Published in final edited form as: Gastroenterology. 2017 Sep 11;154(1):140–153.e17. doi: 10.1053/j.gastro.2017.09.002

Figure 1. IDO1 deletion reduces gastric hypertrophy, metaplastic lesions and parietal cell loss.

Figure 1

A) Left Panel, RT-qPCR of IDO1 mRNA expression (relative to GAPDH) in human gastric metaplasia samples relative to normal stomach. Right Panel, IDO1 mRNA expression levels by RNASeq in gastric tumor versus normal stomach tissue obtained from TCGA. Each dot represents tissue from one patient. B) RT-qPCR analysis of IDO1 mRNA in 2 months and 6 months H. felis-infected WT stomachs versus uninfected, and 6 months H. felis-infected Ido1−/− stomachs versus uninfected. C) Stomach weight normalized to total body weight in WT versus Ido1−/− mice +/− 6-month H. felis infection. D) Representative images showing the gross morphological appearance of WT versus Ido1−/− mouse stomachs +/− H. felis. E) Scatterplot showing the percentage area of metaplastic gastric mucosa in WT versus Ido1−/− mice +/− 6-month H. felis. Metaplasia was assessed and quantified using trefoil factor 2 (TFF-2) and intrinsic factor (IF) as shown in Suppl. Fig. 3A. F) Scatterplot showing the number of parietal cells per 1,000 μm2 of glandular tissue in WT versus Ido1−/− mice +/− 6-month H. felis. Parietal cells were quantified using Fiji (ImageJ) and the fluorescent staining described in Suppl. Fig. 3B. N = 5 mice per uninfected group, 18 mice in the infected WT group, and 17 mice in the infected Ido1−/− group. Error bars represent the means and standard error of the means.
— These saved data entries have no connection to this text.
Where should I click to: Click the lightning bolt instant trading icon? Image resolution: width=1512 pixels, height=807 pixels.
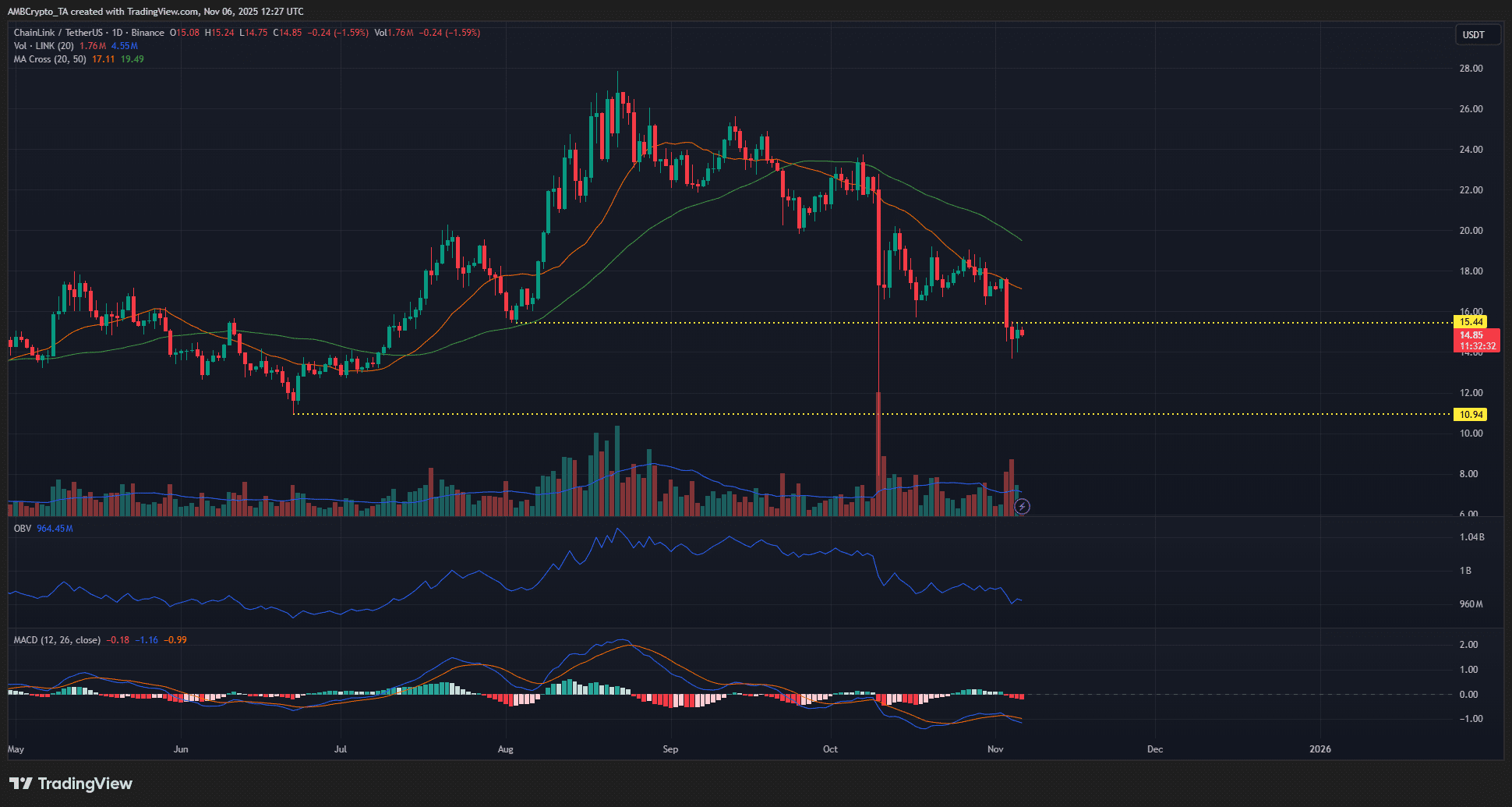point(1022,507)
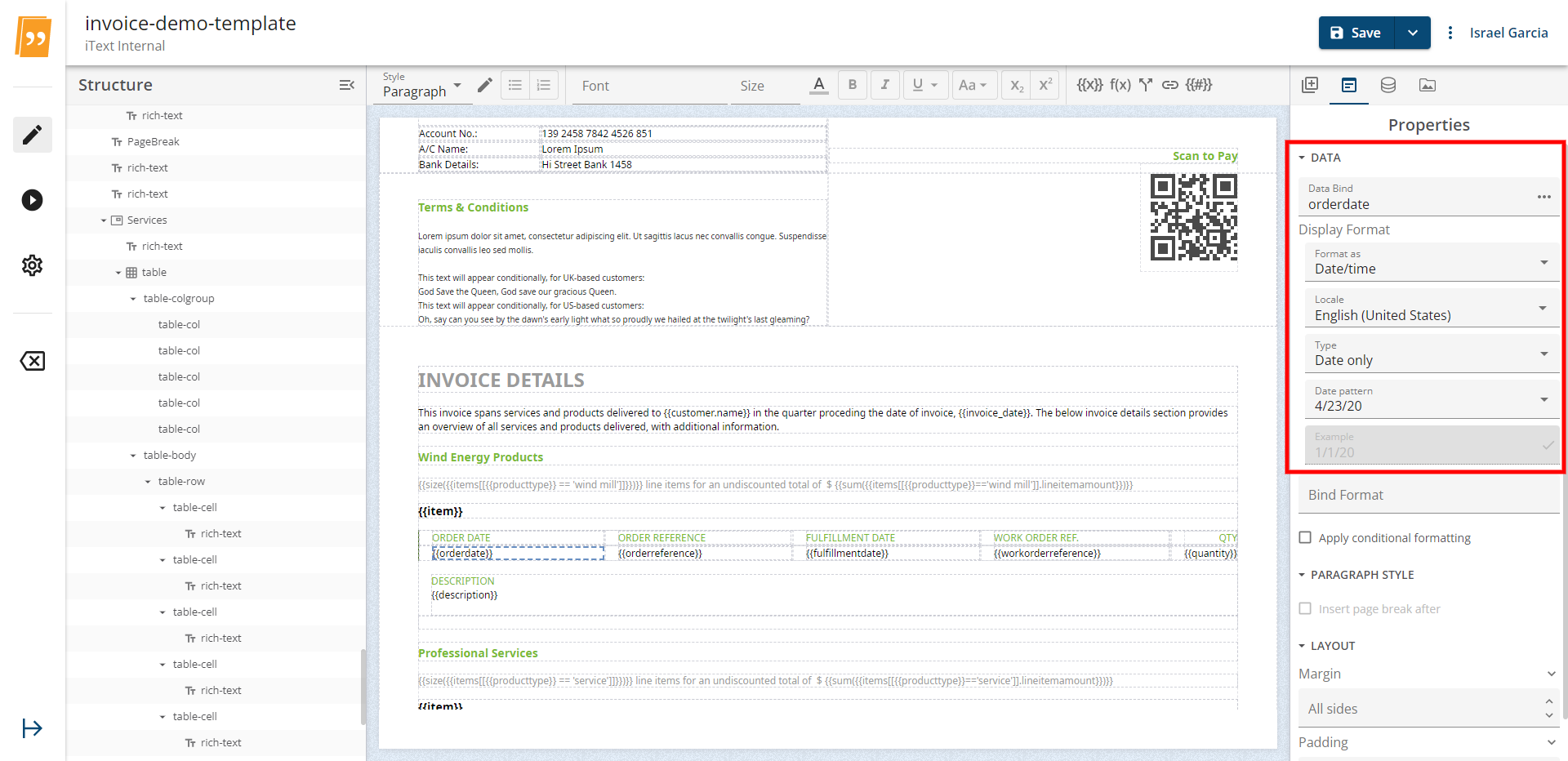The image size is (1568, 761).
Task: Open the function editor f(x) icon
Action: pyautogui.click(x=1122, y=84)

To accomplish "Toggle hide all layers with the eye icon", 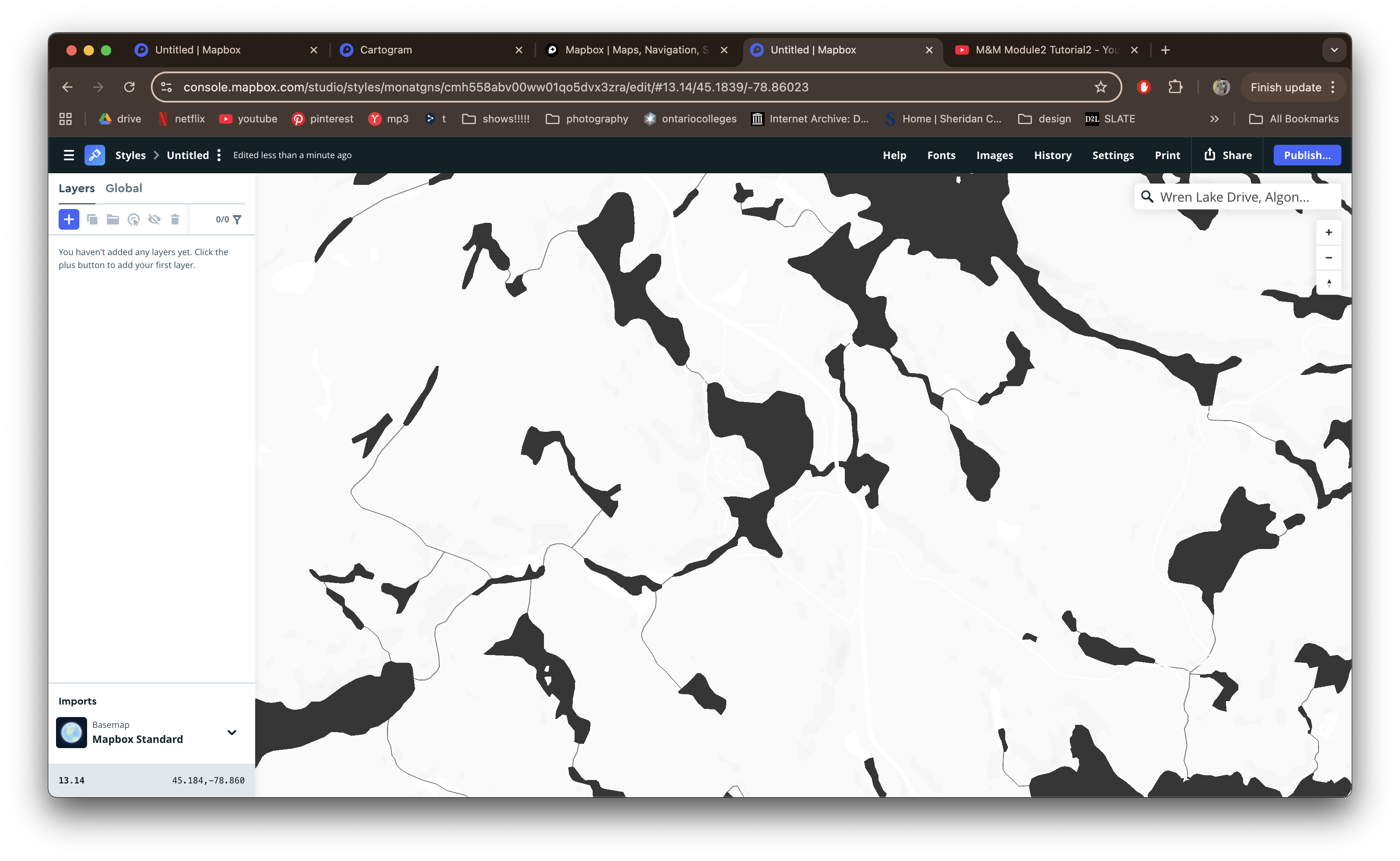I will pyautogui.click(x=155, y=219).
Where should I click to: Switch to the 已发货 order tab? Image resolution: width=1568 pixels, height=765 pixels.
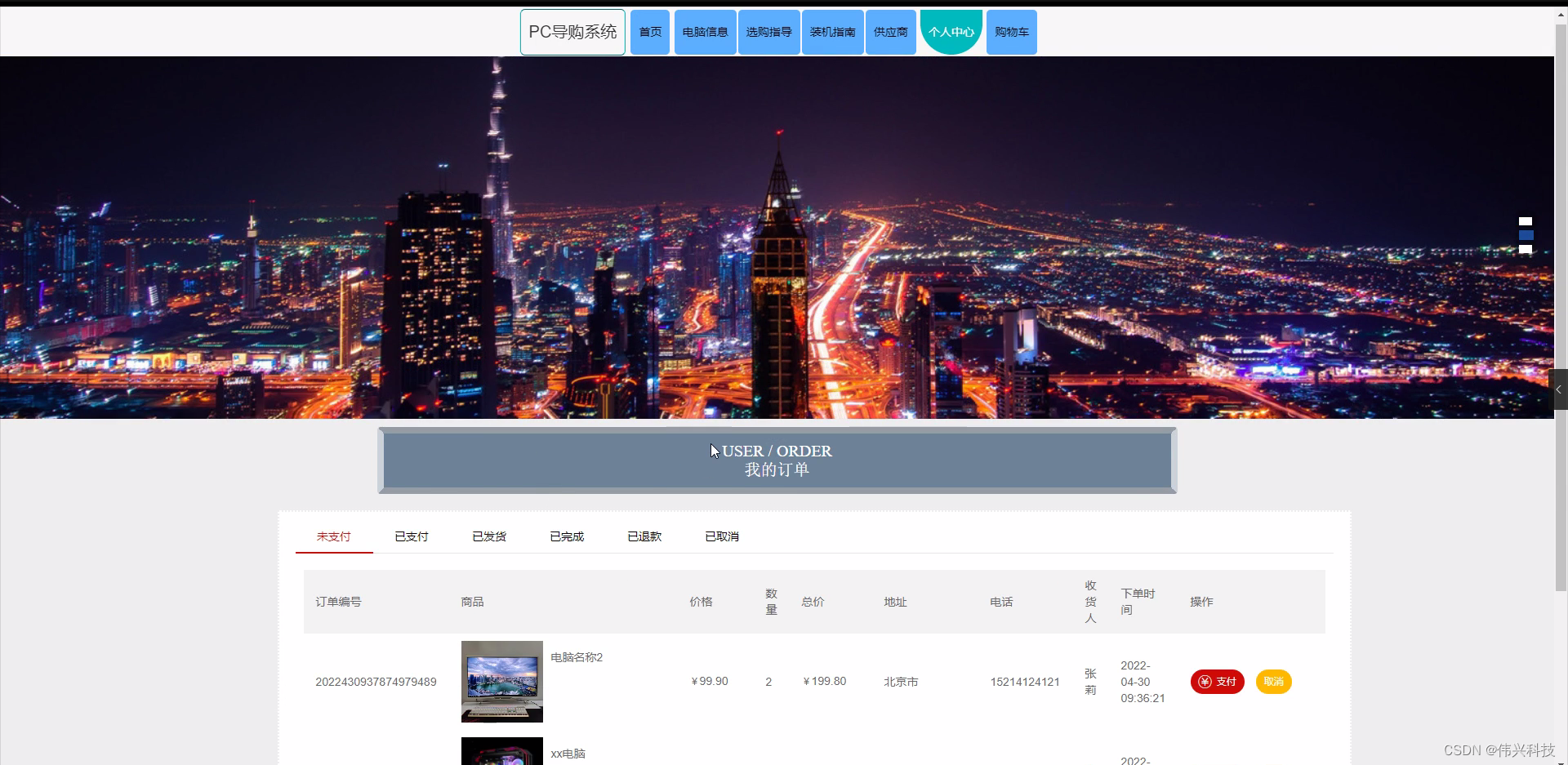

Data were compared using one-way analysis of variance (ANOVA) with Dunnet’s (parametric) or Dunn’s (non-parametric) for multiple comparison tests (Prism), and unpaired t-test (parametric) or Mann-Whitney test (non-parametric) for single comparisons (Prism). Each data point represents one mouse. * P < 0.05. ** P < 0.01. **** P < 0.0001. N.S. = not significant.